Evaluation of Relationship between Modified ATRIA Risk Score and Mortality in Hospitalized Patients with COVID-19

AFŞİN A., Turgut K., Bursa N., YAVUZ E., güven t., HOSOGLU Y.

Medical records-international medical journal (Online), vol.5, no.1, pp.107-114, 2023 (Peer-Reviewed Journal) identifier


Aim: The ATRIA score was developed to assess the probability of an ischemic stroke in patients with atrial fibrillation (AF). The modified ATRIA (M-ATRIA) risk score incorporates predictive risk variables for coronavirus disease 2019 (COVID-19). As a result, we looked into the association between the M-ATRIA risk score and the risk of in-hospital death in COVID-19 patients.Materials and Methods: The data of 595 inpatients in the COVID-19 research were evaluated retrospectively and separated into three groups based on the M-ATRIA scoring system. The M-ATRIA score used the troponin I level as a parameter in place of the proteinuria criterion in the ATRIA score. Those with a score between 0 and 5 were classified as group 1 (n = 269), those with a score of 6 as group 2 (n = 64), and those with a score of 7 and above were classified as group 3 (n = 162). In-hospital death, mechanical ventilation, and admission to the critical-care unit were all considered adverse clinical events.Results: The M-ATRIA risk score associated with adverse clinical events (all, p < 0.001).
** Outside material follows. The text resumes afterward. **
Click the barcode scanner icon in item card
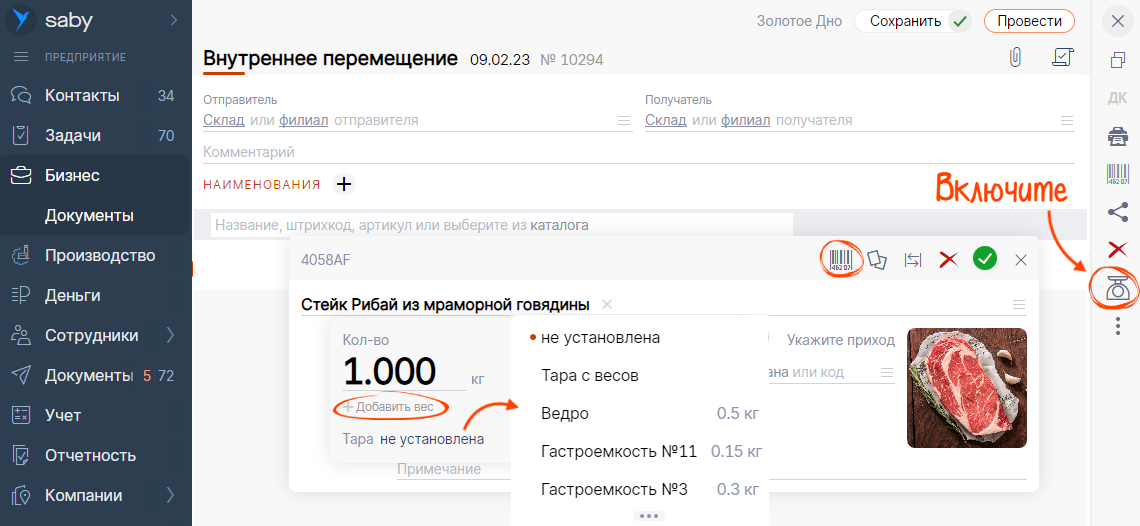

An M-ATRIA score of 6, an M-ATRIA score greater than 7, procalcitonin, and C- reactive protein were found to be independent predictors of in-hospital mortality in the multivariate logistic regression analysis. In the ROC analysis, an M-ATRIA score of 4.5 or above predicted in-hospital mortality with a sensitivity of 90.2% and a specificity of 58.9%. Conclusion: Regardless of the status of AF, the M-ATRIA risk score computed at admission may be a valuable tool for predicting in-hospital mortality in COVID-19 patients.